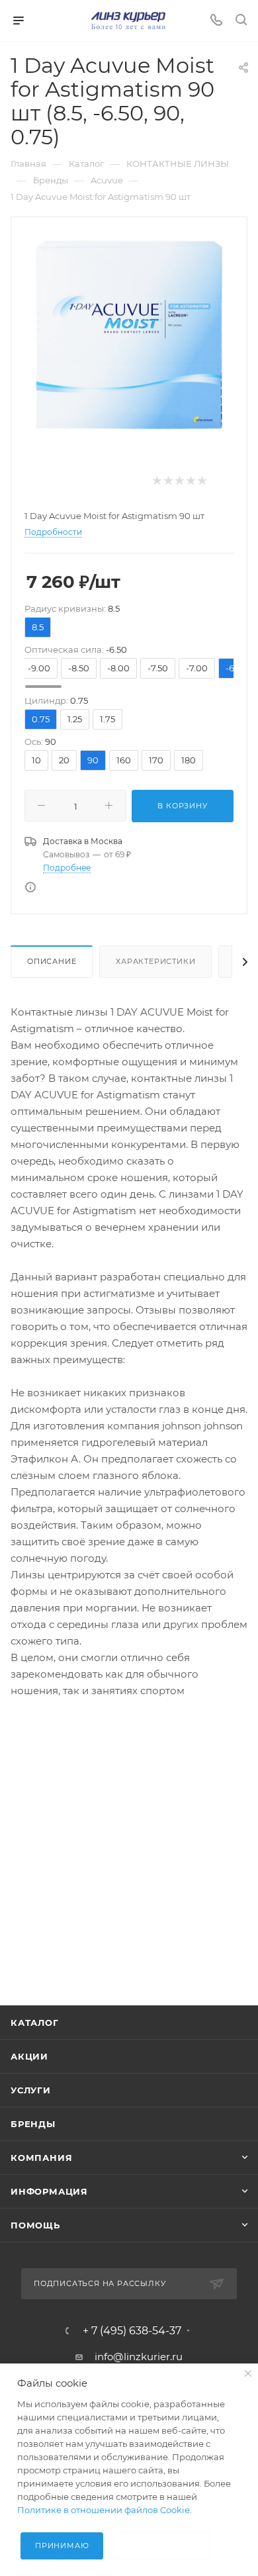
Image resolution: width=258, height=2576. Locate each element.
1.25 (74, 719)
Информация (49, 2191)
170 (156, 760)
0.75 (41, 719)
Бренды (33, 2124)
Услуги (31, 2090)
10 (36, 760)
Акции (29, 2056)
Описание (51, 961)
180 (188, 760)
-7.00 (197, 668)
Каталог (35, 2022)
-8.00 (118, 668)
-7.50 (158, 668)
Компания (41, 2157)
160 (123, 760)
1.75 (107, 719)
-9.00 (39, 668)
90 (93, 760)
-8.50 (78, 668)
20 (64, 760)
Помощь (35, 2225)
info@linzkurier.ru (139, 2356)
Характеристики (155, 961)
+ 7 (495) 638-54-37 (132, 2331)
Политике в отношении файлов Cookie (103, 2509)
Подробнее (67, 868)
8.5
_ _ _ _ _ _ _
Start to finish, write out the data above exactly, omitting all pictures.

Image resolution: width=258, height=2576. Locate each element.
1.25 (74, 719)
Информация (49, 2191)
170 (156, 760)
0.75 (41, 719)
Бренды (33, 2124)
Услуги (31, 2090)
10 (36, 760)
Акции (29, 2056)
Описание (51, 961)
180 (188, 760)
-7.00 (197, 668)
Каталог (35, 2022)
-8.00 (118, 668)
-7.50 (158, 668)
Компания (41, 2157)
160 (123, 760)
1.75 (107, 719)
-9.00 (39, 668)
90 (93, 760)
-8.50 (78, 668)
20 (64, 760)
Помощь (35, 2225)
info@linzkurier.ru (139, 2356)
Характеристики (155, 961)
+ 7 (495) 638-54-37 (132, 2331)
Политике в отношении файлов Cookie (103, 2509)
Подробнее (67, 868)
8.5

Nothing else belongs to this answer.